Walter Massey, a Physicist With a Higher Calling

The day before Walter Massey turned 30, in 1968, the Rev. Dr. Martin Luther King Jr. was fatally shot on a hotel balcony in Memphis. Dr. Massey, then a physicist at Argonne National Laboratory, watched the funeral on television, in tears, from his apartment in Chicago. Outside, the west side of the city was burning.

At the time, Dr. Massey was a rising star in the study of theoretical condensed matter, how liquids and solids behave. He wrangled equations to make sense of helium at low temperatures, adding to a bank of knowledge that has led to a better understanding of neutron stars, new strategies for detecting dark matter and the development of quantum technologies. In his most noteworthy calculation, he corrected a longstanding theory of superfluid helium established by Lev Landau, winner of a Nobel Prize in Physics.

But Dr. Massey was also a Black man born and raised in the Jim Crow South. And he often felt torn between his love of physics and a pull to contribute to the struggle for racial equity in America.

“I was doing well,” he said. “I’d go out to Argonne, I’d do my physics. I loved it.” But after Dr. King’s assassination, he added, “I began to think more about, you know, what was I doing? What was I contributing?”
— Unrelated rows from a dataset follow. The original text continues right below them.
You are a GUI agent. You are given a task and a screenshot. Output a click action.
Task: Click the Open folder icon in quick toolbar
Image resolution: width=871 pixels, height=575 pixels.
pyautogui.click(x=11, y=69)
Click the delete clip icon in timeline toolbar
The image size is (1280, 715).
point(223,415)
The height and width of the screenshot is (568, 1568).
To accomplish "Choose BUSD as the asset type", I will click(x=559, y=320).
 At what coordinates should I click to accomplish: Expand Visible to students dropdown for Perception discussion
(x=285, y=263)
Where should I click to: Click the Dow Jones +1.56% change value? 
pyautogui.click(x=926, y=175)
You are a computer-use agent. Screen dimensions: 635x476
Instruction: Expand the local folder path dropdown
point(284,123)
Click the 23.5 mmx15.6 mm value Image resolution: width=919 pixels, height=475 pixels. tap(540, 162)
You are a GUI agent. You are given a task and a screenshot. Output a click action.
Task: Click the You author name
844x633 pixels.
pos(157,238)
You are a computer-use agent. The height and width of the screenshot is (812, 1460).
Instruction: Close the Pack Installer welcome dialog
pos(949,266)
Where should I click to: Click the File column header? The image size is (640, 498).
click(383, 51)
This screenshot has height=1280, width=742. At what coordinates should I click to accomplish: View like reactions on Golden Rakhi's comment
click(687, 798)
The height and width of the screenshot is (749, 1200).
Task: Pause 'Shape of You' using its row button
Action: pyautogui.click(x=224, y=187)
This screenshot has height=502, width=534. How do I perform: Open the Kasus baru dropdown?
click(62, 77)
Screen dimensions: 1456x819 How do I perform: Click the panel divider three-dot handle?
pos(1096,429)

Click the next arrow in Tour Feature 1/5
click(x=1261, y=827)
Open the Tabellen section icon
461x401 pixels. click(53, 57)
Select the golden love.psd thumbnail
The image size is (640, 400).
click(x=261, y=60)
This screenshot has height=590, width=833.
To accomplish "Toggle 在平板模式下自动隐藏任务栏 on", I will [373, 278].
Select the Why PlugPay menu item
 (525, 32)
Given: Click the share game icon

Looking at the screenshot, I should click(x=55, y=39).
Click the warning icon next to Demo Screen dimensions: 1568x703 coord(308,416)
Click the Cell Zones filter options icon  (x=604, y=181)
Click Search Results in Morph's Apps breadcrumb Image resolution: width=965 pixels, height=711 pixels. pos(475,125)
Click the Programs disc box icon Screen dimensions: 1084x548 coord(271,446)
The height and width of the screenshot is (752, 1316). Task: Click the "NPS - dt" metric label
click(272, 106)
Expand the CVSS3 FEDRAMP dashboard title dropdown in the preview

That pondering would shape his career. Dr. Massey thrust himself into supporting Black students at a time when colleges around the country were adjusting to court-ordered integration. He bolstered education at underserved high schools to better prepare aspiring Black scientists for the rigor of college. And he helped found the National Society of Black Physicists, which has grown to support thousands of students and professionals in the field.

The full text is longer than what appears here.